> [Source text]:
::::::
Shannon: Production-Grade Multi-Agent Orchestration with Temporal

Most agent frameworks give you building blocks. Shannon gives you a production system.

Shannon Dashboard

Why Shannon Exists

Building AI agents is easy. Running them in production is hard.

After prototyping with LangGraph, CrewAI, or similar frameworks, teams hit the same walls:

Reliability: How do you reproduce bugs when LLM calls are non-deterministic?
Cost control: How do you prevent runaway token usage without killing performance?
Task complexity: How do you orchestrate 10+ agents with dependencies without manual DAG wiring?
Observability: Where did the tokens go? Which agent failed? What was the execution path?
Enterprise integration: How do you integrate proprietary APIs without forking the framework?

Shannon was built to solve these production problems from day one.

Architecture: Temporal + Rust + Go + Python

Shannon's hybrid architecture gives you the best of three worlds:

Temporal Workflows (Go)

The orchestration layer runs on Temporal, giving you:

Deterministic replay: Export any workflow execution and replay it locally to reproduce bugs
Built-in retries: Automatic retry logic with exponential backoff
Workflow versioning: Deploy new workflow versions without breaking running tasks
Durable execution: Tasks survive service restarts, network failures, and crashes

Unlike state machines in LangGraph or CrewAI's sequential execution, Temporal workflows are event-sourced and replay-safe. Every decision point is recorded. Every execution is reproducible.

Rust Agent Core

The enforcement layer handles:

WASI sandbox: Run untrusted Python code with no network access, read-only filesystem
gRPC gateway: High-performance agent execution with sub-millisecond overhead
Policy enforcement: OPA-based governance and approval workflows

Native-code performance where it matters most—security and networking.

Python LLM Service

The integration layer provides:

Multi-provider support: OpenAI, Anthropic, X.AI, Google Gemini, custom providers
MCP tools: Add tools via YAML config, no code changes required
Flexible scripting: Rapid prototyping for new agent behaviors

Keep LLM integration simple and extensible without sacrificing system reliability.

Intelligent Workflow Orchestration

Shannon doesn't make you choose workflows manually. The orchestrator analyzes your task and routes it to the optimal execution pattern.

Automatic Workflow Selection

// Orchestrator routing logic (simplified)
::::::
> [Exercise brief]:
Continue the Shannon text from its last line. You can ignore the rows that follow.

> [Provided records]:
::::::
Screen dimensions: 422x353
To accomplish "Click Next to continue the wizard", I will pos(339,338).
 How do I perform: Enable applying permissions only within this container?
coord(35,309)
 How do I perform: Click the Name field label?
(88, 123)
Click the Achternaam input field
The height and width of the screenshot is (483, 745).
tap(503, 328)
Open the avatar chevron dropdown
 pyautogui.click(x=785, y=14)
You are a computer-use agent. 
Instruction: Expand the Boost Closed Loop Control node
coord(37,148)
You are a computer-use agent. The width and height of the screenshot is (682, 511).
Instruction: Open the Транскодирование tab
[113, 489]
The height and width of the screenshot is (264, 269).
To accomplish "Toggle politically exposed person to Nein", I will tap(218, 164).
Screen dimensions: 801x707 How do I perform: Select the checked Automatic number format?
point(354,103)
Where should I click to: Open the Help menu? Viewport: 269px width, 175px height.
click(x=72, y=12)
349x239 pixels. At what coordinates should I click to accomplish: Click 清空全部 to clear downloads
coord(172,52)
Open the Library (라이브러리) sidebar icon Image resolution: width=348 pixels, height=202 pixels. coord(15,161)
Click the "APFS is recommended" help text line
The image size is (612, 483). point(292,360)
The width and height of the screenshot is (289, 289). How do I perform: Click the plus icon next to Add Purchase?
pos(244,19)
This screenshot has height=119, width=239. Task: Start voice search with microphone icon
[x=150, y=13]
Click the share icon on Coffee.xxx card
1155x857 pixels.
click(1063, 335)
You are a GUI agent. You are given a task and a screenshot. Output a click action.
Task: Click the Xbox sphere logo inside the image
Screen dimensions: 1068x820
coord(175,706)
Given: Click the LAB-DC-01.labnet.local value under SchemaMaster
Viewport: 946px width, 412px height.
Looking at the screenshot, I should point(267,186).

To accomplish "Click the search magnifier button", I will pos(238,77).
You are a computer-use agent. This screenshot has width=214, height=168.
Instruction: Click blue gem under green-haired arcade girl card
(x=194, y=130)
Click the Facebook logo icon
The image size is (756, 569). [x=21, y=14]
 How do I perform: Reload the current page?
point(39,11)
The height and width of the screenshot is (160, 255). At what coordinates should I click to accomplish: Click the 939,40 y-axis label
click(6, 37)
::::::
> [Reply]:
if complexity < 0.3 && simpleByShape:
    → SimpleTaskWorkflow          // Single agent, fast path
else if len(subtasks) > 5 || hasDependencies:
    → SupervisorWorkflow          // Coordinate multiple agents
else if cognitiveStrategy == "react":
    → ReactWorkflow               // Reasoning loop with tools
else if cognitiveStrategy == "research":
    → ResearchWorkflow            // Multi-step research pipeline
else:
    → DAGWorkflow                 // Standard parallel execution

8+ Built-In Workflow Patterns

Core workflows:

SimpleTaskWorkflow: Single-agent execution (complexity < 0.3)
SupervisorWorkflow: Coordinates 5+ subtasks with dependencies
StreamingWorkflow: Real-time token streaming (single/multi-agent)
TemplateWorkflow: Pre-defined workflows for repeatable tasks

Strategy workflows:

DAGWorkflow: Fan-out/fan-in parallel execution
ReactWorkflow: Iterative reasoning + tool use (ReAct pattern)
ResearchWorkflow: Multi-step research with parallel source gathering, citation filtering, gap detection
ExploratoryWorkflow: Tree-of-Thoughts for complex decision-making
ScientificWorkflow: Hypothesis testing, debate, multi-perspective validation

No manual workflow wiring. No DAG construction. Just submit a task and Shannon picks the right pattern.

See multi-agent-workflow-architecture.md for full routing logic.

Deep Research Agent: Production-Ready Information Gathering

Shannon's ResearchWorkflow is built for multi-step research tasks with quality controls:

Research Pipeline

Query understanding: Analyze research goal and decompose into search queries
Parallel sourcing: Execute multiple searches concurrently (web search, vector DB, APIs)
Citation filtering: Apply credibility rules to filter low-quality sources
Gap detection: Identify missing information and trigger follow-up searches
Synthesis: Combine findings with proper attribution and citations
Cost tracking: Record tokens and cost per research phase

Citation Credibility Filtering

Configure citation filters in config/citation_credibility.yaml:

citation_filter:
  enabled: true
  credible_domains:
    - openai.com
    - anthropic.com
    - arxiv.org
    - github.com
  suspicious_patterns:
    - "click here"
    - "buy now"
    - "limited time"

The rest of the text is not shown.